▸ **CHALLENGE**: Can you rewrite the listing below, changing every "computer-use agent" to "screen-control agent" and keeping everything else the same?

___ STORED RECORDS

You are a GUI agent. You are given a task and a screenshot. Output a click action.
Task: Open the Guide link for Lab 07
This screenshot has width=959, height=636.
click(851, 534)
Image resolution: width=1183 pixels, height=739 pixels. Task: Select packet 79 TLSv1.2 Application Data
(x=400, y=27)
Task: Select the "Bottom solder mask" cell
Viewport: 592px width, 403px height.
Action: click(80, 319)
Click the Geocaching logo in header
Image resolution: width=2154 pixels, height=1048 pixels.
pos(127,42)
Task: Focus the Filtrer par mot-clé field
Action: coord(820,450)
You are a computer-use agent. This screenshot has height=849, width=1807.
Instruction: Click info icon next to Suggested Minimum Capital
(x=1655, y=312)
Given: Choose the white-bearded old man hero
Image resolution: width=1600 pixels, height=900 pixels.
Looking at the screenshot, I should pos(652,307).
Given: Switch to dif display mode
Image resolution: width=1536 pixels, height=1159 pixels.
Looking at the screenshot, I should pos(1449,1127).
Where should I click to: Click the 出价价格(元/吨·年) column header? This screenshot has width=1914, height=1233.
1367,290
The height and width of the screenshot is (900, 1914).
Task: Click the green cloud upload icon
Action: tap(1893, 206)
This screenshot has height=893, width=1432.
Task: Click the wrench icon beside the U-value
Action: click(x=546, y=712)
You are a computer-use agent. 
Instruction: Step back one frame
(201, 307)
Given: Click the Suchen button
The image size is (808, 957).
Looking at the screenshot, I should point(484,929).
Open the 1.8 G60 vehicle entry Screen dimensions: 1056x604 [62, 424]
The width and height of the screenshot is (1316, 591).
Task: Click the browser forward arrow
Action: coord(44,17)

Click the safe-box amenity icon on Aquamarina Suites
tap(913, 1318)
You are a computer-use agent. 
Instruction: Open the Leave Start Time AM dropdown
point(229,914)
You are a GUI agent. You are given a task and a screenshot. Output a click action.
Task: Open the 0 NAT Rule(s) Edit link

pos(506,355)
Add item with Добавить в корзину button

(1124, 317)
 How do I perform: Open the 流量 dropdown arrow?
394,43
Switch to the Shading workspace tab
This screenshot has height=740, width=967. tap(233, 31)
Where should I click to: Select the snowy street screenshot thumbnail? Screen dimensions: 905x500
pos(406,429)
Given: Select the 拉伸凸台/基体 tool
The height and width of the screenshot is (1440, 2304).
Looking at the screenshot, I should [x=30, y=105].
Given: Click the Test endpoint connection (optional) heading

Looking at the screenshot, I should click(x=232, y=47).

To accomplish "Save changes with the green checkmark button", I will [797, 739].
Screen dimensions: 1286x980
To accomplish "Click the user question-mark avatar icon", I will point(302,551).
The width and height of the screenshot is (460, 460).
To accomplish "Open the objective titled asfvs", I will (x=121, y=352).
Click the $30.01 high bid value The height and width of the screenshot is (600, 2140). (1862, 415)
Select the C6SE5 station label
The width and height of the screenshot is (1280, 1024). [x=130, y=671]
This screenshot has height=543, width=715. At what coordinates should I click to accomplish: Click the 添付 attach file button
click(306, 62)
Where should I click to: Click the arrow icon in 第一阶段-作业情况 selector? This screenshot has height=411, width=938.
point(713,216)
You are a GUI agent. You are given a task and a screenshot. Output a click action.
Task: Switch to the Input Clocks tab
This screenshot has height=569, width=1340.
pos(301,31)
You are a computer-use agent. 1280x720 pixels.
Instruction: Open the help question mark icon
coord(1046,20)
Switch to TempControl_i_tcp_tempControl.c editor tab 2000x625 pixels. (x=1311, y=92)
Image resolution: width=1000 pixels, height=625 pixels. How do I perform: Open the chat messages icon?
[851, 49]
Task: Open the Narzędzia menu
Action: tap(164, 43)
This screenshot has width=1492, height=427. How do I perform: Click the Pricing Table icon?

______

▸ **TASK RESPONSE**:
You are a GUI agent. You are given a task and a screenshot. Output a click action.
Task: Open the Guide link for Lab 07
This screenshot has width=959, height=636.
click(851, 534)
Image resolution: width=1183 pixels, height=739 pixels. Task: Select packet 79 TLSv1.2 Application Data
(x=400, y=27)
Task: Select the "Bottom solder mask" cell
Viewport: 592px width, 403px height.
Action: click(80, 319)
Click the Geocaching logo in header
Image resolution: width=2154 pixels, height=1048 pixels.
pos(127,42)
Task: Focus the Filtrer par mot-clé field
Action: coord(820,450)
You are a screen-control agent. This screenshot has height=849, width=1807.
Instruction: Click info icon next to Suggested Minimum Capital
(x=1655, y=312)
Given: Choose the white-bearded old man hero
Image resolution: width=1600 pixels, height=900 pixels.
Looking at the screenshot, I should pos(652,307).
Given: Switch to dif display mode
Image resolution: width=1536 pixels, height=1159 pixels.
Looking at the screenshot, I should pos(1449,1127).
Where should I click to: Click the 出价价格(元/吨·年) column header? This screenshot has width=1914, height=1233.
1367,290
The height and width of the screenshot is (900, 1914).
Task: Click the green cloud upload icon
Action: tap(1893, 206)
This screenshot has height=893, width=1432.
Task: Click the wrench icon beside the U-value
Action: click(x=546, y=712)
You are a screen-control agent. 
Instruction: Step back one frame
(201, 307)
Given: Click the Suchen button
The image size is (808, 957).
Looking at the screenshot, I should point(484,929).
Open the 1.8 G60 vehicle entry Screen dimensions: 1056x604 [62, 424]
The width and height of the screenshot is (1316, 591).
Task: Click the browser forward arrow
Action: coord(44,17)

Click the safe-box amenity icon on Aquamarina Suites
tap(913, 1318)
You are a screen-control agent. 
Instruction: Open the Leave Start Time AM dropdown
point(229,914)
You are a GUI agent. You are given a task and a screenshot. Output a click action.
Task: Open the 0 NAT Rule(s) Edit link

pos(506,355)
Add item with Добавить в корзину button

(1124, 317)
 How do I perform: Open the 流量 dropdown arrow?
394,43
Switch to the Shading workspace tab
This screenshot has height=740, width=967. tap(233, 31)
Where should I click to: Select the snowy street screenshot thumbnail? Screen dimensions: 905x500
pos(406,429)
Given: Select the 拉伸凸台/基体 tool
The height and width of the screenshot is (1440, 2304).
Looking at the screenshot, I should [x=30, y=105].
Given: Click the Test endpoint connection (optional) heading

Looking at the screenshot, I should click(x=232, y=47).

To accomplish "Save changes with the green checkmark button", I will [797, 739].
Screen dimensions: 1286x980
To accomplish "Click the user question-mark avatar icon", I will point(302,551).
The width and height of the screenshot is (460, 460).
To accomplish "Open the objective titled asfvs", I will (x=121, y=352).
Click the $30.01 high bid value The height and width of the screenshot is (600, 2140). (1862, 415)
Select the C6SE5 station label
The width and height of the screenshot is (1280, 1024). [x=130, y=671]
This screenshot has height=543, width=715. At what coordinates should I click to accomplish: Click the 添付 attach file button
click(306, 62)
Where should I click to: Click the arrow icon in 第一阶段-作业情况 selector? This screenshot has height=411, width=938.
point(713,216)
You are a GUI agent. You are given a task and a screenshot. Output a click action.
Task: Switch to the Input Clocks tab
This screenshot has height=569, width=1340.
pos(301,31)
You are a screen-control agent. 1280x720 pixels.
Instruction: Open the help question mark icon
coord(1046,20)
Switch to TempControl_i_tcp_tempControl.c editor tab 2000x625 pixels. (x=1311, y=92)
Image resolution: width=1000 pixels, height=625 pixels. How do I perform: Open the chat messages icon?
[851, 49]
Task: Open the Narzędzia menu
Action: tap(164, 43)
This screenshot has width=1492, height=427. How do I perform: Click the Pricing Table icon?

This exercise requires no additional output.